PCR e hibridación para la determinación del alelo CYP2D6 mediante el PGX-CYP2D6 XL StripAssay®:

Para la determinación de 19 alelos CYP2D6 clínicamente relevantes (*1; *2 A, *2 B-M; *3, *4A-H, K, L o P, *4J o N, *4M; *5; *6 A, B o D, *6C; *7, *8; *9; *10A o B, *10 C o D; *11; *12; *14; *15; *17; *29; *35; * 39; *40 o *58; *41) se realiza primero una amplificación por PCR en un Palm-Cycler (Corbett Life Science, Eight Mile Plains, QLD 4113, Australia) utilizando cebadores biotinilados. Los productos de amplificación se hibridan aún más con una tira de prueba que contiene sondas de oligonucleótidos específicas de alelo inmovilizadas como una matriz de líneas paralelas. Las secuencias biotiniladas unidas se detectan usando estreptavidina-fosfatasa alcalina y sustratos de color. La evaluación de esta reacción se realiza manualmente utilizando el StripAssay®-Evaluator (ViennaLab,Vienna), un programa de PC propietario para determinar el genotipo homocigoto o heterocigoto.

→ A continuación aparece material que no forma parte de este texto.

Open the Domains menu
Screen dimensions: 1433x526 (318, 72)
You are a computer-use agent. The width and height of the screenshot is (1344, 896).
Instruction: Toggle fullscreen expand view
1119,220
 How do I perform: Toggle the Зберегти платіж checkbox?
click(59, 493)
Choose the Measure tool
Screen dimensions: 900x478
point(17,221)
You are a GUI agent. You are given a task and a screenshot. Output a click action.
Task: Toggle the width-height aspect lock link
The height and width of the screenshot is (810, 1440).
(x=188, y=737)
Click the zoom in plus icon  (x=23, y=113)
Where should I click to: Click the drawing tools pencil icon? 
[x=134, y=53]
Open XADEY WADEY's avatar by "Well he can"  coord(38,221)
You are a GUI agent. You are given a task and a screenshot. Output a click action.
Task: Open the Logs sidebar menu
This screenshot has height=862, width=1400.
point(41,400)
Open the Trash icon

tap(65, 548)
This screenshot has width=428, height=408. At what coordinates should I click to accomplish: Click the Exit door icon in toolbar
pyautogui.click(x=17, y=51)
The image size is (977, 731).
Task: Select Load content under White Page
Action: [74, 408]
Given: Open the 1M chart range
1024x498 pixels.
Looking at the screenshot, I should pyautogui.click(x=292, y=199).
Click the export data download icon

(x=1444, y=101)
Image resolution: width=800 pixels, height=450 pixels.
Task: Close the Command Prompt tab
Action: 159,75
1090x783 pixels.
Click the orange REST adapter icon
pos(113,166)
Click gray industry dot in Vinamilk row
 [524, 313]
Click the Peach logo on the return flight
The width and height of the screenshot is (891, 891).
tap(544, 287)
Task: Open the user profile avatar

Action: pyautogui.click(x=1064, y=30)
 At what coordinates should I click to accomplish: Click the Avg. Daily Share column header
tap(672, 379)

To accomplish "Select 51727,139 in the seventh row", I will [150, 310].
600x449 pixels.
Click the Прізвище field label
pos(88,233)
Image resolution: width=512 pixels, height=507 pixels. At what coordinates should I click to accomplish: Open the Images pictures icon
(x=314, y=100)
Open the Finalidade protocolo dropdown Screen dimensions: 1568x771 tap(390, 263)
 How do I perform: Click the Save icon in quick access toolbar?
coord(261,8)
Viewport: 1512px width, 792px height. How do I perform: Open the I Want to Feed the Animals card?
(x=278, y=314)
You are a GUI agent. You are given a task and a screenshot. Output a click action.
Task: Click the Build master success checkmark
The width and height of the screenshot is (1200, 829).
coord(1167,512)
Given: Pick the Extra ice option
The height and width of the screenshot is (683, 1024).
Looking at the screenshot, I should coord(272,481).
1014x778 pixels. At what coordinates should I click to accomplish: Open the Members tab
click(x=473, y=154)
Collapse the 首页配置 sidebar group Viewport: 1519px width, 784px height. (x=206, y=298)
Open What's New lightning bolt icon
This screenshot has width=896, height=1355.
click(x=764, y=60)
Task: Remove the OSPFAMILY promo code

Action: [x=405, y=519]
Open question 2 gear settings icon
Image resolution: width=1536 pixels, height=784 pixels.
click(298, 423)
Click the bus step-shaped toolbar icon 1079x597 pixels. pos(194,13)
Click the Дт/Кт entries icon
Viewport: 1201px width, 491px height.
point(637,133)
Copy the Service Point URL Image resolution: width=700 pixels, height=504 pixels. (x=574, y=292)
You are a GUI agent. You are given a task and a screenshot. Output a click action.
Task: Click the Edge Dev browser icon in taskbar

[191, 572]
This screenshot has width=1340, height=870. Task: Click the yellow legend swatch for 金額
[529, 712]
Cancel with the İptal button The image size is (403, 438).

Condiciones de ciclo para Palm-Cycler (Corbett Life Science): pre-PCR: 95 °C/4 min; termociclado: 95°C/25 seg.- 60°C/ 45seg.-72°C/1min (36 ciclos); extensión final: 72°C/3 min.

Estadísticas:

Los datos se registraron y analizaron utilizando Microsoft Excel Versión 10 y R Language and Environment for Statistical Computing and Graphics, Versión 2.9. Se utilizan métodos estándar para la descripción de datos (frecuencias y porcentajes para datos categóricos, media y desviación estándar para datos continuos). Para comparar las frecuencias de los fármacos específicos de CYP2D6 prescritos en la práctica única con el número total de prescripciones respectivas en Baja Austria, se calcula el coeficiente de correlación de rango de Spearman. Las diferencias entre los grupos se calcularon mediante la prueba t pareada. Se consideró que un valor de p < 0,05 indicaba significación estadística.

El equilibrio de Hardy-Weinberg se calculó mediante la prueba de chi-cuadrado exacto de Fisher debido al pequeño número de genotipos.